Medical Translation Regulations
By Surinder Singh
Partly reblogged from The Language Blog by K International with permission from the author (including the image)
Medical translation is serious business. Mistakes can be a matter of life or death. As such, medical translation is one of the most heavily regulated segments of the translation industry.
Translation vendors and clients alike must navigate a complex labyrinth of rules at the local, national and international levels in order to stay compliant. Regulations govern what material must be translated, how data is transmitted and stored and the translation process itself.
Medical translation requirements can vary greatly depending on the product in question and the target markets. In most markets you need to have public-facing documents such as patient information sheets, marketing materials and forms for clinical trials translated into the local language. You may need to translate into minority languages, as well. Most of the time, material aimed at healthcare professionals must be translated, too, along with patent applications and applications for regulatory approval.
Translation Regulations for Medical Devices
Medical devices are big business, amounting to €95 billion in sales in the European Union alone. To sell products internationally, medical device manufacturers must comply with requirements for all relevant target markets. Each country has its own regulatory body and its own standards. In the European Union, sales of medical devices are governed by the following directives, depending on device type:
- 90/385/EEC on active implantable medical devices (also referred to as the Active Implantable Medical Devices Directive, or AIMDD)
- 93/42/EEC on medical devices (aka the Medical Devices Directive, or MDD)
- 98/79/EC on in vitro diagnostic medical devices (Invitro Diagnostic Medical Devices Directive, or IVDD)
Translation requirements depend on the type of device and the target market. Materials that need to be translated could include but are not limited to marketing material, instructions for medical professionals and for patients and user interfaces for device software and firmware. Software interfaces may also need to be changed to accommodate local scripts.
Naturally, target languages for translation also depend on the desired market, the type of device being sold and the intended audience. In the EU, that might mean making marketing materials available in all of the 24 official and working languages of the member states. In other countries, expect to translate to the official language of your target market, and possibly into minority languages as well.
The type of device also matters. For example, currently the EU breaks medical devices down into four classes depending on the level of risk they pose to patients, with separate requirements for each category. Intended audience is another a factor- in a few countries, such as Ireland, the United Kingdom, Cyprus, Luxembourg, Malta and Poland, you may be able to provide medical device labelling in English only if the device is intended for use by medical professionals only. However, labelling a device “for professional use only” will not absolve the manufacturer of liability for injuries caused by inadequate translation!
It may seem like a minor oversight, but failing to provide appropriately translated materials can have serious consequences, including product seizures, denial of insurance coverage, and even criminal prosecution for medical device manufacturers. This is no place to cut corners!
Regulations governing medical translation, including for medical devices, are constantly changing. In fact, in September of 2012, the European Commission proposed new regulations to replace the current directives governing the sale of medical devices. These are expected to be adopted in 2014 or 2015 and to be phased in over the next several years.

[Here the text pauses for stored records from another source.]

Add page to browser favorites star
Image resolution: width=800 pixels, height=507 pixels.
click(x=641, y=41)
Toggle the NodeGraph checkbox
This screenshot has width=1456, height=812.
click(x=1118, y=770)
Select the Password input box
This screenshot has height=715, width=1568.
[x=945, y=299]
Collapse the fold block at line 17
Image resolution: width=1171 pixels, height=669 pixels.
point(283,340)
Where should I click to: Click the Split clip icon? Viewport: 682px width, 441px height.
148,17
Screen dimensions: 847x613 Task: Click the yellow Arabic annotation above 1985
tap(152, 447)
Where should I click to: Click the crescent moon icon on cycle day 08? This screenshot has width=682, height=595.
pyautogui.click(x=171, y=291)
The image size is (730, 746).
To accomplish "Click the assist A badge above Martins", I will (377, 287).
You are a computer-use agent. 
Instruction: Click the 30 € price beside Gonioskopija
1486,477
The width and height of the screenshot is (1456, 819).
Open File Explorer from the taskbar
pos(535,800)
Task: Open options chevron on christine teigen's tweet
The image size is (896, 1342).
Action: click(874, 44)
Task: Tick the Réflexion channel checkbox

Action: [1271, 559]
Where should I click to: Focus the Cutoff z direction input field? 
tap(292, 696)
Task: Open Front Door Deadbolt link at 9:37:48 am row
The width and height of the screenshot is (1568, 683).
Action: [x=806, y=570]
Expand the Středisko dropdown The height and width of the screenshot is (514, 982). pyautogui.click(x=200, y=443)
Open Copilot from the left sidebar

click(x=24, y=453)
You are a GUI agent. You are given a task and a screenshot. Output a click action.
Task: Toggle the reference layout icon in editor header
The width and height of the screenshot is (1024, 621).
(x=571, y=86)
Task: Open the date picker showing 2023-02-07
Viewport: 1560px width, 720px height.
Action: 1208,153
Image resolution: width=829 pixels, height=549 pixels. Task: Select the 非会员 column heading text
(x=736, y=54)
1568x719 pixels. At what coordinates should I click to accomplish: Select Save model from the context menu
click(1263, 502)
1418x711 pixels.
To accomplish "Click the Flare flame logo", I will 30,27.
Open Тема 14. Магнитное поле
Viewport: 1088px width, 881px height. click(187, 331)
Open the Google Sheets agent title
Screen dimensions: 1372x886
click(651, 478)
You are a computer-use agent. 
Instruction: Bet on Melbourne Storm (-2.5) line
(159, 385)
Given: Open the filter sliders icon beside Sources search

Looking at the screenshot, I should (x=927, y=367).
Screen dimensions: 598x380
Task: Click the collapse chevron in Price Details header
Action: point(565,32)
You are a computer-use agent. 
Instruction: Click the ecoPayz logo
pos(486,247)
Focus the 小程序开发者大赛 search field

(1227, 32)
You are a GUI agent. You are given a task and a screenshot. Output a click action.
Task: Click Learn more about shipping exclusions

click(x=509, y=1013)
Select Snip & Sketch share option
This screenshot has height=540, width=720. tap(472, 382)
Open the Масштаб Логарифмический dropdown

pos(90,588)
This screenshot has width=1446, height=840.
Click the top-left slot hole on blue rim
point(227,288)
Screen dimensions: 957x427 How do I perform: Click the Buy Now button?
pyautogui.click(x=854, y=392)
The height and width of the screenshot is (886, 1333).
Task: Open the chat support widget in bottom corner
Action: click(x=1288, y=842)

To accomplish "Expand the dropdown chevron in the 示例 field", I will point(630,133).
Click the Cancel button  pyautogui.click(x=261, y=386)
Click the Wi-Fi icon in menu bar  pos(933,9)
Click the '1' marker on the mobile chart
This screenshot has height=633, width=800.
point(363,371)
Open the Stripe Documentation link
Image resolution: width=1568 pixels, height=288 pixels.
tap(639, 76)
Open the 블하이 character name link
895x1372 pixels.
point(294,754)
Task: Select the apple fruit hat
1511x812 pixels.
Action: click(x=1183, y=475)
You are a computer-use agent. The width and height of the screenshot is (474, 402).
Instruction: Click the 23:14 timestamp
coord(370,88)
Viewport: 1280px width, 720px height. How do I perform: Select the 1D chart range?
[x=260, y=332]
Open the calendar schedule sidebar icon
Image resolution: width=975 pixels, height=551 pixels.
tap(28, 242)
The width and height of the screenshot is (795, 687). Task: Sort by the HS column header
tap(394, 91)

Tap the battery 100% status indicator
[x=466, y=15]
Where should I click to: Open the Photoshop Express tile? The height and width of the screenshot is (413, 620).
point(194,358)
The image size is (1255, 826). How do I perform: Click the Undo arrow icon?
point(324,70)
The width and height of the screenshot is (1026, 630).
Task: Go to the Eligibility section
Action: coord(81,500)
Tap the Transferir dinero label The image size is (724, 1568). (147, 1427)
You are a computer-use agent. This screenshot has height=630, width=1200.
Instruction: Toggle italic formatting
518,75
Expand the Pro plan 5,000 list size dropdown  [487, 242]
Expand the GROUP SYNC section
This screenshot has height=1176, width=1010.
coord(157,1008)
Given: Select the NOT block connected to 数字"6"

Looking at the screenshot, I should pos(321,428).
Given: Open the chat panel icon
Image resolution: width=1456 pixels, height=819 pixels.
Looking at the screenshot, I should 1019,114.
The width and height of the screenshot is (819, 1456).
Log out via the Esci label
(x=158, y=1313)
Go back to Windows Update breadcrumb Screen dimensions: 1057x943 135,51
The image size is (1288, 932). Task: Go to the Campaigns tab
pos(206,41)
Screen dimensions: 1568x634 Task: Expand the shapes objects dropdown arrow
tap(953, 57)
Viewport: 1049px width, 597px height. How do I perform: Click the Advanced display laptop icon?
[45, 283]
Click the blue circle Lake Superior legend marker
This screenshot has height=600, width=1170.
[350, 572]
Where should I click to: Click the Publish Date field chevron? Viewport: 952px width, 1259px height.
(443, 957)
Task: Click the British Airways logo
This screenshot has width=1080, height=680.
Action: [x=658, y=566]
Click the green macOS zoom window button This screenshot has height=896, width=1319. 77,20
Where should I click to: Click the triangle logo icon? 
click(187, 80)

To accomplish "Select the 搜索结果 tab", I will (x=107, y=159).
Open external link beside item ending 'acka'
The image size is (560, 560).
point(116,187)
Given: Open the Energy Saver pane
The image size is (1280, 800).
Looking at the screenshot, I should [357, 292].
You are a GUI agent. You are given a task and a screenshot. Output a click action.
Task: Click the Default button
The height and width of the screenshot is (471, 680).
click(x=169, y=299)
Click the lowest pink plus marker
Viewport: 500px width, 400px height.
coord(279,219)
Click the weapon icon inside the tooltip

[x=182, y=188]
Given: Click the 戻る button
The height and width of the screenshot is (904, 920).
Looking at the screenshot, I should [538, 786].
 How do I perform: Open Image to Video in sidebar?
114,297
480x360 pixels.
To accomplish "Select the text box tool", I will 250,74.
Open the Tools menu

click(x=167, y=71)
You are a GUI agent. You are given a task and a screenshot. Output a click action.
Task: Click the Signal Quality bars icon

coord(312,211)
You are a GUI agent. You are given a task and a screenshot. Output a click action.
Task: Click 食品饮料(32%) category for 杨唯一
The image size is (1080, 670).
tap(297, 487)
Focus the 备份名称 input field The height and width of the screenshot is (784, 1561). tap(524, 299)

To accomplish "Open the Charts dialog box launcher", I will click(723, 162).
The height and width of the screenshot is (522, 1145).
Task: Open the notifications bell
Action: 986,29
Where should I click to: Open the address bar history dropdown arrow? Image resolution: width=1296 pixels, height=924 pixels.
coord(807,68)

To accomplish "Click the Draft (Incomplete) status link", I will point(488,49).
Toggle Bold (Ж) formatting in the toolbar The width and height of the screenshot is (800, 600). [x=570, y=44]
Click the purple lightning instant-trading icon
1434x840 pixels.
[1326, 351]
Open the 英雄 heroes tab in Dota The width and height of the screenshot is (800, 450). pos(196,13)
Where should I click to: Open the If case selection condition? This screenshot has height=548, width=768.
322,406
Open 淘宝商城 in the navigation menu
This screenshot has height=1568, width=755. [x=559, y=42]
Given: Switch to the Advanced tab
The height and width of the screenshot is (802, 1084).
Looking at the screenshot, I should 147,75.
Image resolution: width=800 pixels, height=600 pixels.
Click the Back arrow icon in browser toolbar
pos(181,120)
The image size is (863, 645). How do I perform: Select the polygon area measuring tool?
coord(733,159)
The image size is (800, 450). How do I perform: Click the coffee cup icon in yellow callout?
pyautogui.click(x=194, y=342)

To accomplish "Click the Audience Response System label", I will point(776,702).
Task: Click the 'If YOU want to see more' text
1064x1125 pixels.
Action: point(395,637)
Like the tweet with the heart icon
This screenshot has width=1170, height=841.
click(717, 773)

Pharmaceutical Translation Regulations
Like medical devices, pharmaceutical products are strictly regulated in virtually every country, but each country has its own rules. In the EU, your company must comply with guidelines set up by the European Medicines Agency (EMA) and its Committee for Human Medicinal Products (CHMP), as well as local regulations. In Japan, you need the approval of the Ministry of Health, Labour and Welfare (MHLW) and the Pharmaceuticals and Medical Devices Agency (PMDA), both of which require application materials in Japanese. In China, documents must be translated to Standard Chinese before submission to the State Food and Drug Administration (SFDA).
The scope of pharmaceutical translation projects can include everything from Phase I clinical research trials to final marketing materials and everything in between: Phase II clinical trials and all the associated paperwork, licensing agreements; process, MSDS and manufacturing documentation, packaging and information for both patients and healthcare providers. All of it must be properly translated into all required target languages. There is no room for error or ambiguity.
Some regulatory agencies (such as the EMA) also have technical formatting requirements for translated documents, including details like font size and colours.
Patient Privacy and Security
Medical translation projects often need additional data security safeguards in order to comply with laws protecting patient privacy. These laws can effect how materials to be translated may be transmitted and stored.
Translation Quality and the Medical Translation Process
Translations must be high quality and free of mistakes to pass muster with all of the different regulatory agencies. Even slight shifts in meaning can be enough to put patients in danger and throw your product out of compliance. Depending on the market and the agencies involved, specific quality control procedures such as back translation and reconciliation may be necessary not only as a matter of choice but as a matter of legal compliance.